Den großen Wandel sehen lernen

Neben der Bereitschaft, den eigenen Schmerz zu fühlen, braucht es auch die Erkenntnis, dass der Große Wandel nicht nur möglich ist, sondern dass er bereits in vollem Gange ist. Nur wenn wir lernen, den Großen Wandel zu sehen, können wir es ertragen, uns unserer Sehnsucht zu öffnen. Joanna Macy sagt, dass den Großen Wandel zu sehen eine spirituelle Praxis sein kann. Wie jede spirituelle Praxis braucht sie Übung – und sie kann in Zeiten des Umbruchs unsere Rettung sein.

Solange die einzige Perspektive, die wir auf das Weltgeschehen haben,
jene der Apokalypse, der Resignation, der kontinuierlichen Verschlechterung ist, so lange ist es absoluter Irrsinn, unsere zerbrechlichen Herzen dem Weltschmerz auszuliefern. Erst wenn wir gelernt haben, die Zeichen des Wandels zu sehen, können wir es wagen, diesen Schritt zu machen, ohne von der Hoffnungslosigkeit der Situation überwältigt zu werden.

Doch das bedeutet nicht, die Weltlage in rosaroten Farben zu übertünchen und selig lächelnd auf die Ankunft des Goldenen Zeitalters zu warten. Es bedeutet, inmitten des Irrsinns und der sich zuspitzenden Unwägbarkeiten das Neue zu erkennen, das sich wie ein zartes Pflänzchen durch die Risse im Asphalt seinen Weg bahnt, und es zu stärken. Es bedeutet, zu sehen, wie stark die Werte und das Bewusstsein der Menschen sich in den letzten Jahrzehnten verändert haben, wie neue Strukturen entstehen, die Althergebrachtes in Frage stellen. Es bedeutet, geerdete Hoffnung zu kultivieren und auf das zu lauschen, was unsere Herzen als möglich erachten.

Kollaps und Wandel

Doch wie können wir auf die kleinen Pflänzchen des Wandels blicken, während die entfesselten Zerstörungsmaschinerien einer zombiegleichen Menschheit mit erschreckender Geschwindigkeit auf den Abgrund zurasen? Anders ausgedrückt: Welchen Platz hat dieser Irrsinn in der Geschichte des Großen Wandels? Und ist es nicht völlig absurd zu glauben, dass irgendeines dieser kleinen Pflänzchen im Angesicht der zerstörerischen Maschinerie eine Überlebenschance oder gar Relevanz haben sollte? Um es konkret zu machen: Welchen Sinn macht es, konsequent bio einzukaufen, wenn die Welt am nuklearen Abgrund steht?

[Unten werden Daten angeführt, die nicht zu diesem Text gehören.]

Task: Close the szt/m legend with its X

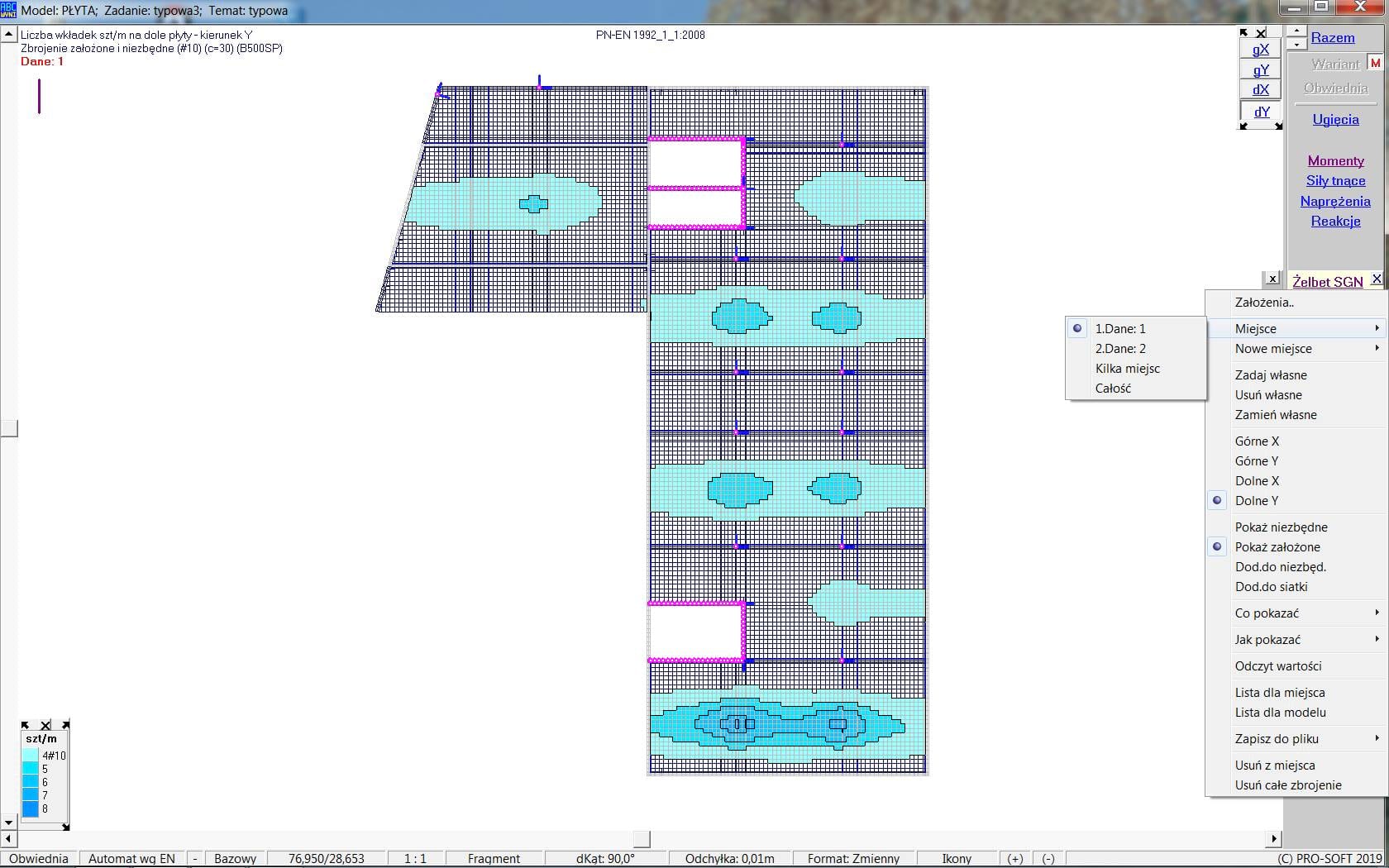Action: [45, 725]
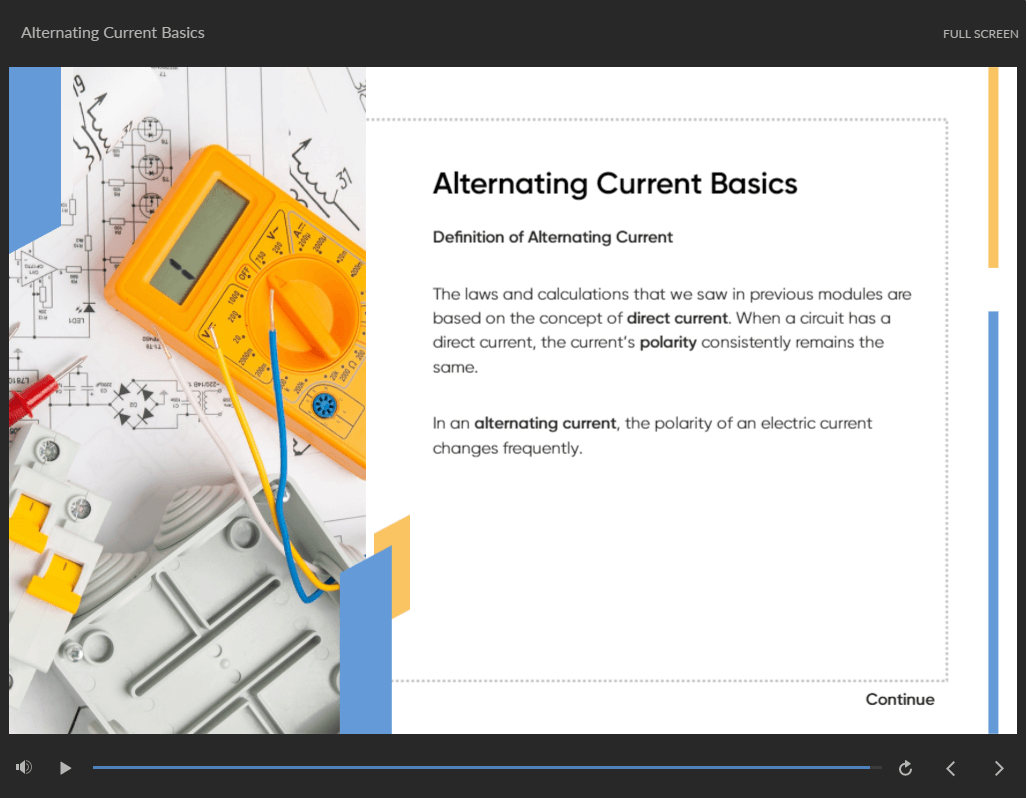This screenshot has height=798, width=1027.
Task: Activate the play control in the player bar
Action: tap(65, 768)
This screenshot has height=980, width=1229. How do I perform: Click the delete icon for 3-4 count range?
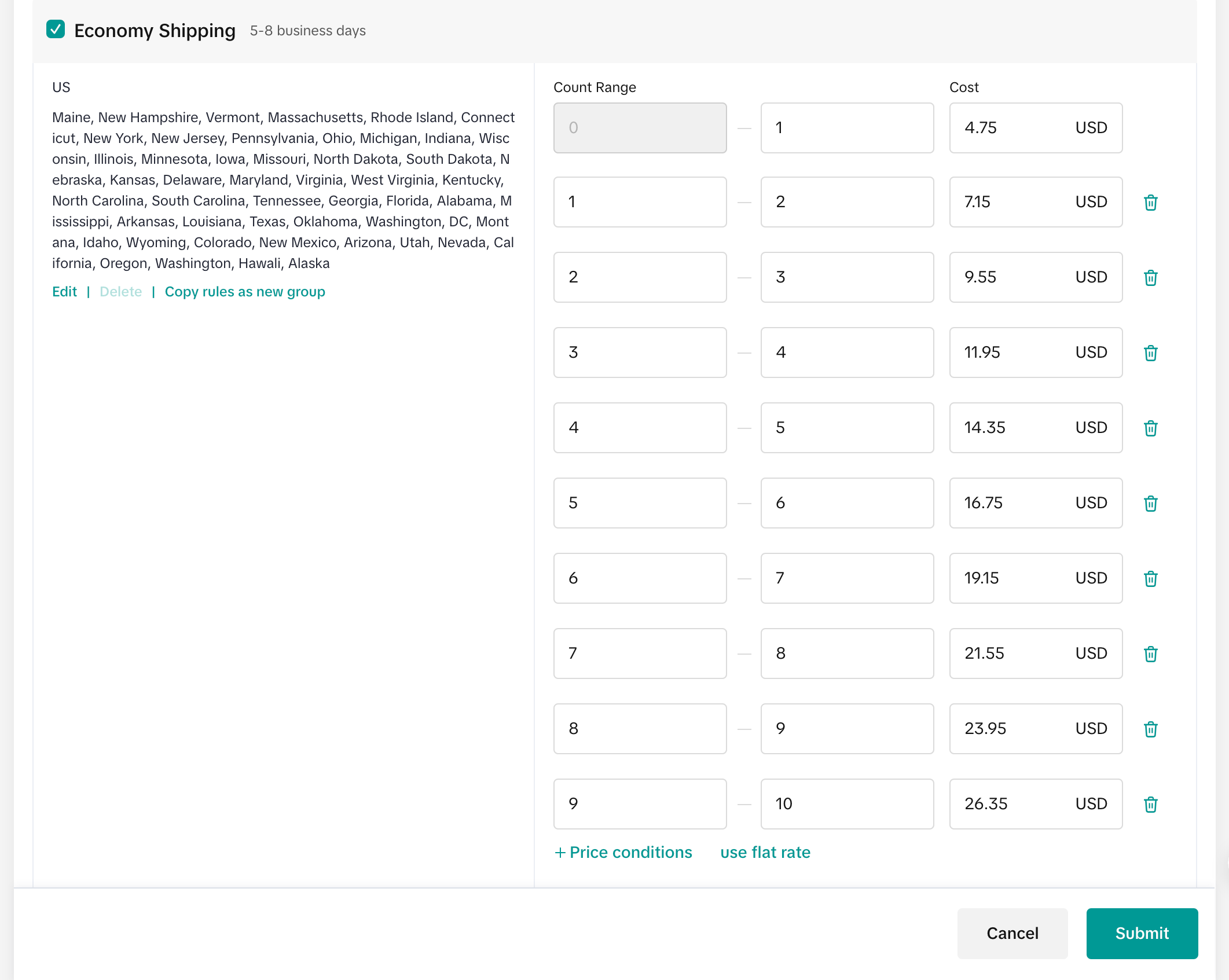click(1150, 352)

Charles Eisenstein bringt in seinem epochalen Werk „Renaissance der Menschheit” das volle Ausmaß dieses Widerspruchs gekonnt auf den Punkt: „Es ist nicht mein Ziel, dir Hoffnung zu machen, dass diese Krisen abgewendet werden können. Sie können es nicht, denn die Dinge, die geschehen müssen, um sie abzuwenden, werden erst als Folge dieser Krisen geschehen.” Mit anderen Worten: Der Bewusstseinswandel, der Voraussetzung für ein neues Paradigma ist, wird im großen Stil erst durch die sich zuspitzenden Krisen eintreten.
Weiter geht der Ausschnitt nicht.